We adopt UMI as our comparison baseline, which utilizes a hand-held gripper to collect robot gripper demonstrations, serving as the upper bound. As shown in Table, our framework achieves a similar success rate compared to UMI, demonstrating that the quality of our generated robot gripper demonstrations is comparable to those collected directly using a hand-held device.
Moreover, we further compare our method with a baseline (the third row in Table), which uses an alternative approach for generating training ground truth. Specifically, we replace our approach of using a generative model to transfer human hand demonstrations to UMI gripper demonstrations with a simple rule-based texture mapping method. In this approach, we remove the hand parts from the human hand demon-stration, inpaint the background, and then apply the UMI gripper pattern to the image.
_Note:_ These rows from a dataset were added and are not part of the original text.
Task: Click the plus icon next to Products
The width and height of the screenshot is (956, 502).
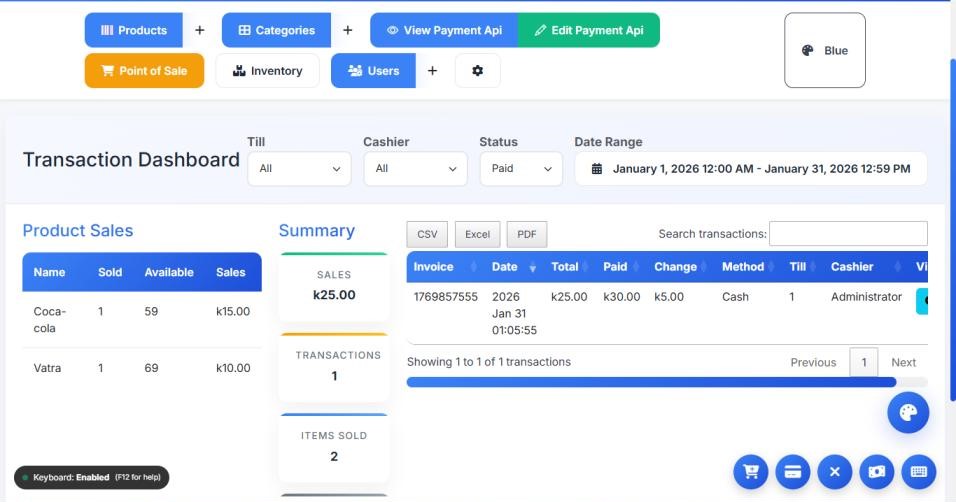Action: click(199, 30)
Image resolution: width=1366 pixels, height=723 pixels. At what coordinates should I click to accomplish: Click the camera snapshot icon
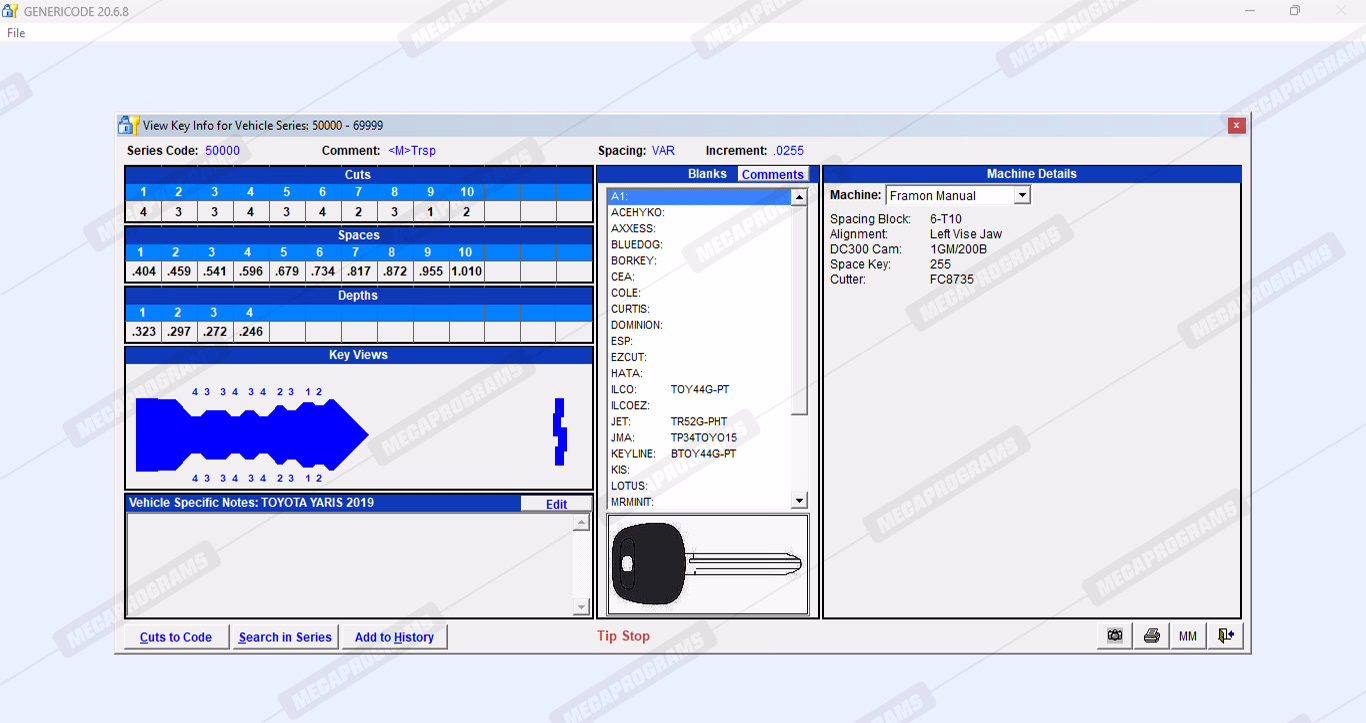tap(1115, 636)
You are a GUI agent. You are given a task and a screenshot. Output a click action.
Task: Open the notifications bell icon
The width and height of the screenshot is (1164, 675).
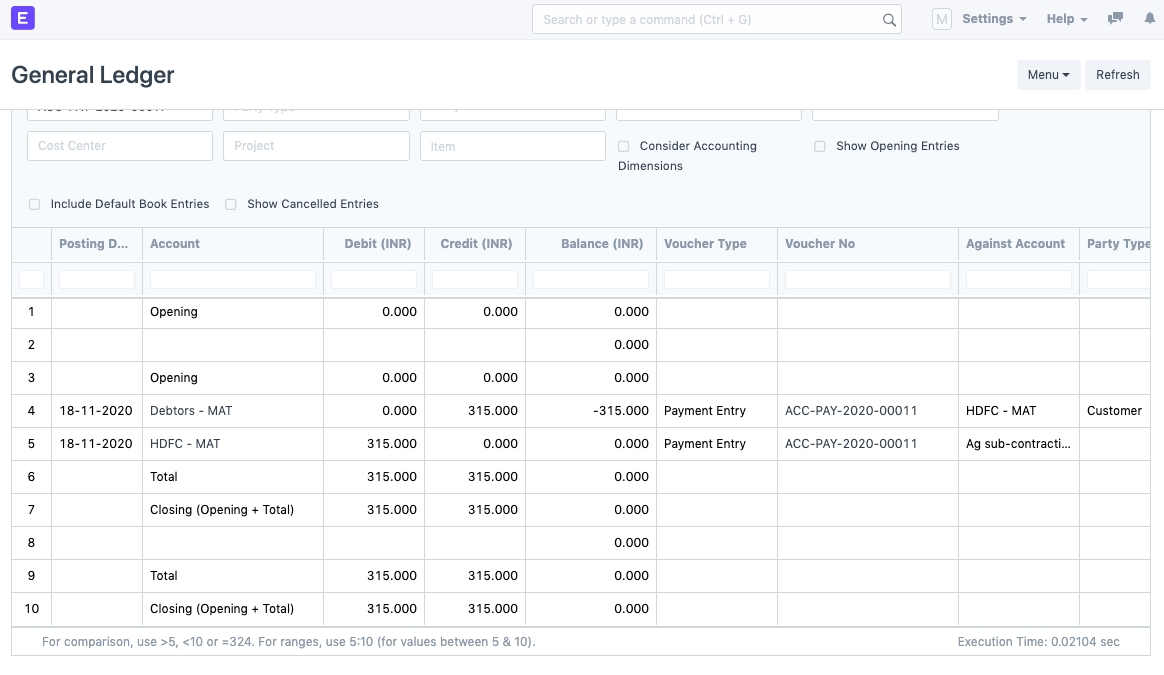coord(1149,19)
As a result, the model trained using this data experiences a significant performance drop.
We use the generated robot demonstrations to train the policy model and test its success rate, which can reflect the quality of generated robot gripper demonstrations on unseen action types and instances.
For action type generalization, the generative model's training dataset includes actions "slide block", however, we use the trained diffusion-based generative model to generate robot demonstrations for other actions, such as "rotate block" and "unstack block." Even for unseen action tasks, the success rate of the trained policy model remains high.
For instance generalization, we test the trained generative model on unseen instance appearance, which is not included in the entire generative model training dataset. the success rate remains consistent at 0.87 for both the seen instance pouring the "white cup" and the unseen instance pouring the "yellow cup". Additionally, the unseen instance sliding the "white block" experiences only a minor performance drop of 0.04 compared to the seen instance sliding the "red block".